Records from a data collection
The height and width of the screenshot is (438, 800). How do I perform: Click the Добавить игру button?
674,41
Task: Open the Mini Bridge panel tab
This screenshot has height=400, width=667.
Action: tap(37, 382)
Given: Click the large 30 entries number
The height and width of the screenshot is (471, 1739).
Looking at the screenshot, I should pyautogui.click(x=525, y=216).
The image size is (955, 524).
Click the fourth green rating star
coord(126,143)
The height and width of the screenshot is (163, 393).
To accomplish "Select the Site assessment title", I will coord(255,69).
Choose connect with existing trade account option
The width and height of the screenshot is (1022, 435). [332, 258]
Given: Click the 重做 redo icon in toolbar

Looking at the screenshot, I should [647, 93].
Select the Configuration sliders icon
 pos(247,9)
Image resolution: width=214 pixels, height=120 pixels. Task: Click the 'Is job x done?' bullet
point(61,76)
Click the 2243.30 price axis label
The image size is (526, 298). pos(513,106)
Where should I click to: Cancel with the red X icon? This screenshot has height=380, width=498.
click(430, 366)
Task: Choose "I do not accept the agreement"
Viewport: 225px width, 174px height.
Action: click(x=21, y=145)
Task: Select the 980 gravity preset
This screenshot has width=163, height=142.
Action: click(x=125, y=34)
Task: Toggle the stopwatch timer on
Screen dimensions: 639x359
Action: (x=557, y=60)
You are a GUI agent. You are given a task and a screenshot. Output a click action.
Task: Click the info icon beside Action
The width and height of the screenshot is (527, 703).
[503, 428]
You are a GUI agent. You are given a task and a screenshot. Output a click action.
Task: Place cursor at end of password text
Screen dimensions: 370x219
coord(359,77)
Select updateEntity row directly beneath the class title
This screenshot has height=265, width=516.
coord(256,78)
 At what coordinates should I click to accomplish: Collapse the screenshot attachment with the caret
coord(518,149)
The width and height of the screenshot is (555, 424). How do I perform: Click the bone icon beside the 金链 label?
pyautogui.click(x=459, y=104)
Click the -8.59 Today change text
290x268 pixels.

| Work required |
Every entry must be duplicated exactly as it was written.

| Reply to the exercise |
The height and width of the screenshot is (438, 800). How do I perform: Click the Добавить игру button?
674,41
Task: Open the Mini Bridge panel tab
This screenshot has height=400, width=667.
Action: tap(37, 382)
Given: Click the large 30 entries number
The height and width of the screenshot is (471, 1739).
Looking at the screenshot, I should pyautogui.click(x=525, y=216).
The image size is (955, 524).
Click the fourth green rating star
coord(126,143)
The height and width of the screenshot is (163, 393).
To accomplish "Select the Site assessment title", I will coord(255,69).
Choose connect with existing trade account option
The width and height of the screenshot is (1022, 435). [332, 258]
Given: Click the 重做 redo icon in toolbar

Looking at the screenshot, I should [647, 93].
Select the Configuration sliders icon
 pos(247,9)
Image resolution: width=214 pixels, height=120 pixels. Task: Click the 'Is job x done?' bullet
point(61,76)
Click the 2243.30 price axis label
The image size is (526, 298). pos(513,106)
Where should I click to: Cancel with the red X icon? This screenshot has height=380, width=498.
click(430, 366)
Task: Choose "I do not accept the agreement"
Viewport: 225px width, 174px height.
Action: click(x=21, y=145)
Task: Select the 980 gravity preset
This screenshot has width=163, height=142.
Action: click(x=125, y=34)
Task: Toggle the stopwatch timer on
Screen dimensions: 639x359
Action: (x=557, y=60)
You are a GUI agent. You are given a task and a screenshot. Output a click action.
Task: Click the info icon beside Action
The width and height of the screenshot is (527, 703).
[503, 428]
You are a GUI agent. You are given a task and a screenshot. Output a click action.
Task: Place cursor at end of password text
Screen dimensions: 370x219
coord(359,77)
Select updateEntity row directly beneath the class title
This screenshot has height=265, width=516.
coord(256,78)
 At what coordinates should I click to accomplish: Collapse the screenshot attachment with the caret
coord(518,149)
The width and height of the screenshot is (555, 424). How do I perform: Click the bone icon beside the 金链 label?
pyautogui.click(x=459, y=104)
Click the -8.59 Today change text
290x268 pixels.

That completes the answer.